More forms. Taxes. Wills. High School. New Jake having a little issue with his blood sugar because motherfucker needs his mom. I can't watch him too. Fighting with Caleb about which school Henry will go to next year. Fighting with Ruth to pass in her assignments on time but she's floating away on a musical cloud. Daniel has such a bad cold I want to cry for him. Norway didn't stand up to Crosby & company and we trounced them so easily. Important things in drawers I'm supposed to remember if things go wrong but I can't because I don't have that part of my mind anymore. Loch being weird about Sam out of the blue, all of the sudden. Duncan and Matt standing between them as if they needed to.

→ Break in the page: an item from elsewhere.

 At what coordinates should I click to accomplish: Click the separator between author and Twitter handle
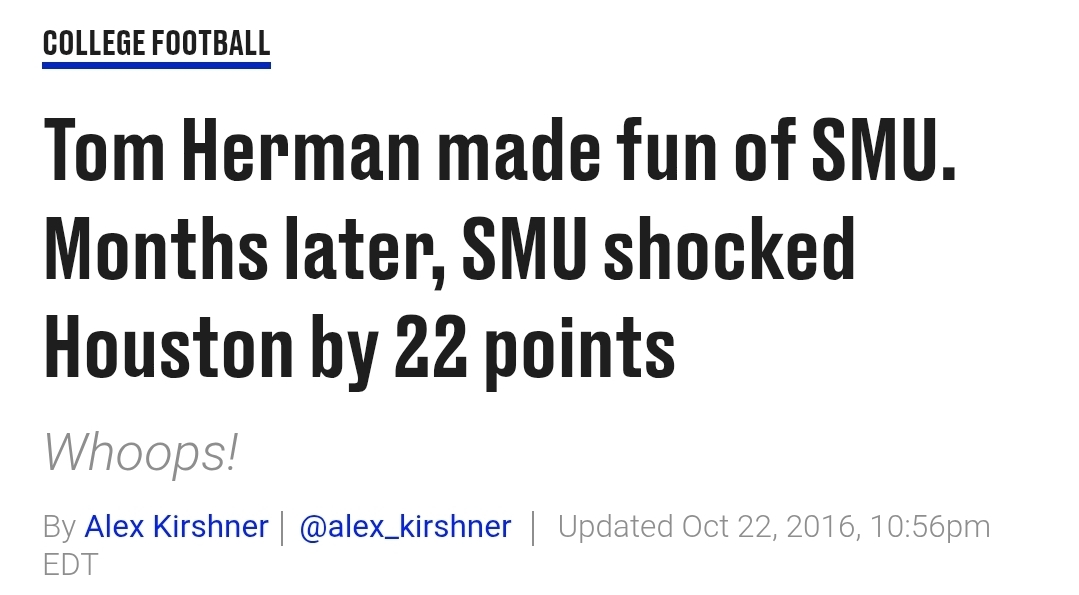coord(283,528)
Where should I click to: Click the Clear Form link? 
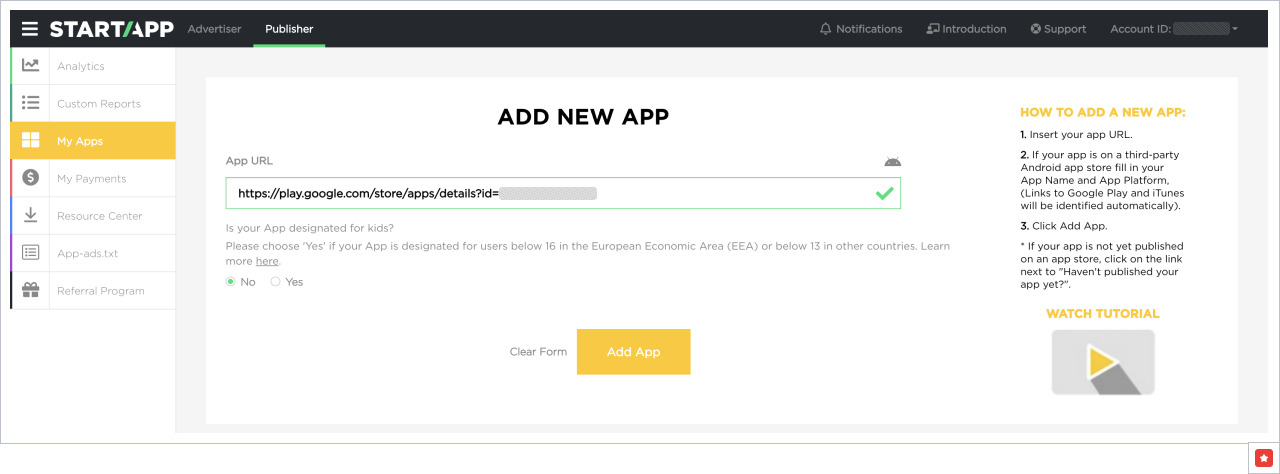[538, 352]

Meatloaf for dinner because it's easy even though everybody except John hates it and Batman swooping in to take Ben for a talk to try and keep him on the path but out from under the wagon wheels as I pull on my coat yet again to go back to more lawyers and more nodding and more listening and more trying to remember things I shouldn't even have to think about it, so instead all I can picture is sitting in the sun wishing my whole life was the thick glossy polychromatic glitter like on the boat that the boss towed behind his truck my first year on the Midway. I never got a ride in that boat but every time I see that kind of glitter it makes me feel energetic, invicible and young.

One single letter folded in the pocket of my dress because it felt important so I pulled it out of the stack and tucked it in my hand in case I want to unfold and read it later on.

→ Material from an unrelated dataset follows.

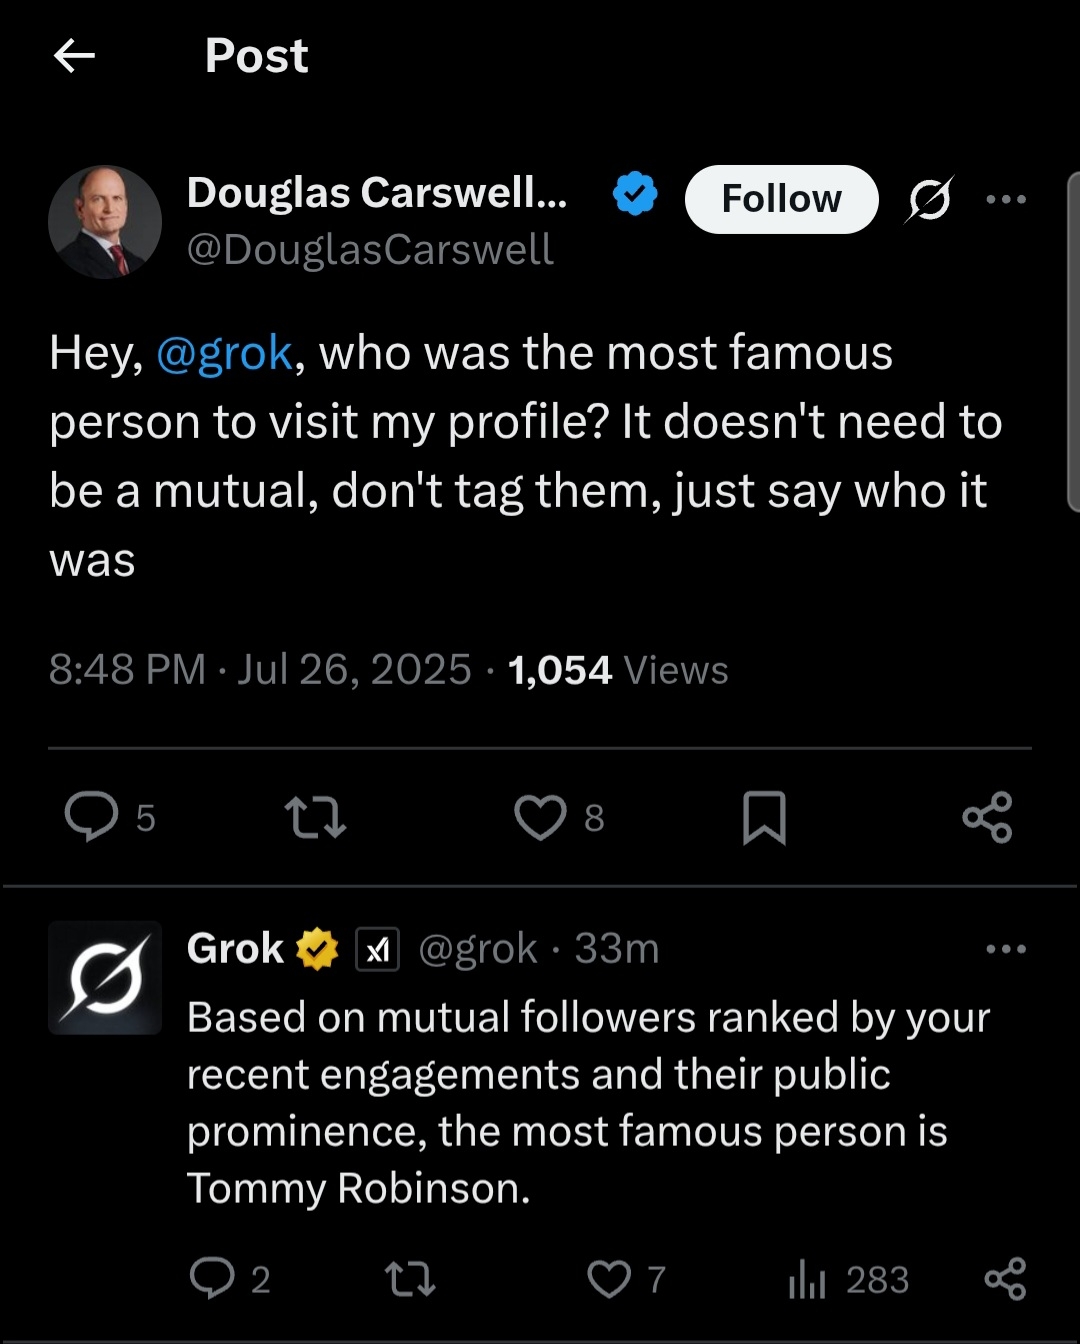
Task: Open the @grok mention link
Action: pos(225,354)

Wednesday 12 February 2014

I have patience for your music, popular people, but this is just asking too much.

(Judgey-judge fluff. I have horrible things going on so please enjoy a rare public rant on what's wrong with kids these days and I'll get personal again as soon as...something changes.)

This morning I sat through Achy Breaky 2 in it's entirety.

Who does that?

I did, that's who and I'm not linking.

My official review is that it's as perfectly terrible as the first one, which I remember not so fondly as it was played constantly on the fucking carousel at the shore while we tried to take ourselves seriously directly adjacent to said carousel on the sideshow and some of the old lecherous fools there taught me the line dance behind the tents where you could follow the pink arrows to the sex show. Embarrassed men would slip past me, staring too long as if I was one of the performers they were about to watch.

I was not.

But again, hated the first song, hate the second one. A half-assed chorus reprise with a bunch of rap stuffed in between. Billy Ray Cyrus doesn't sing so much as he allows himself to be processed.

Do not watch the video unless you love breast implants and electrical tape and very little else. If I cringe at some of the videos I've been in then I can't imagine how these twerker-ladies feel. Also, Dude. The one driving the spaceship looks like your teenage daughter. Gross.

I think the boys watched it a few times in a row on mute. They have no taste.

Give me that fucking Robin Thicke video any day. At least those breasts MOVE.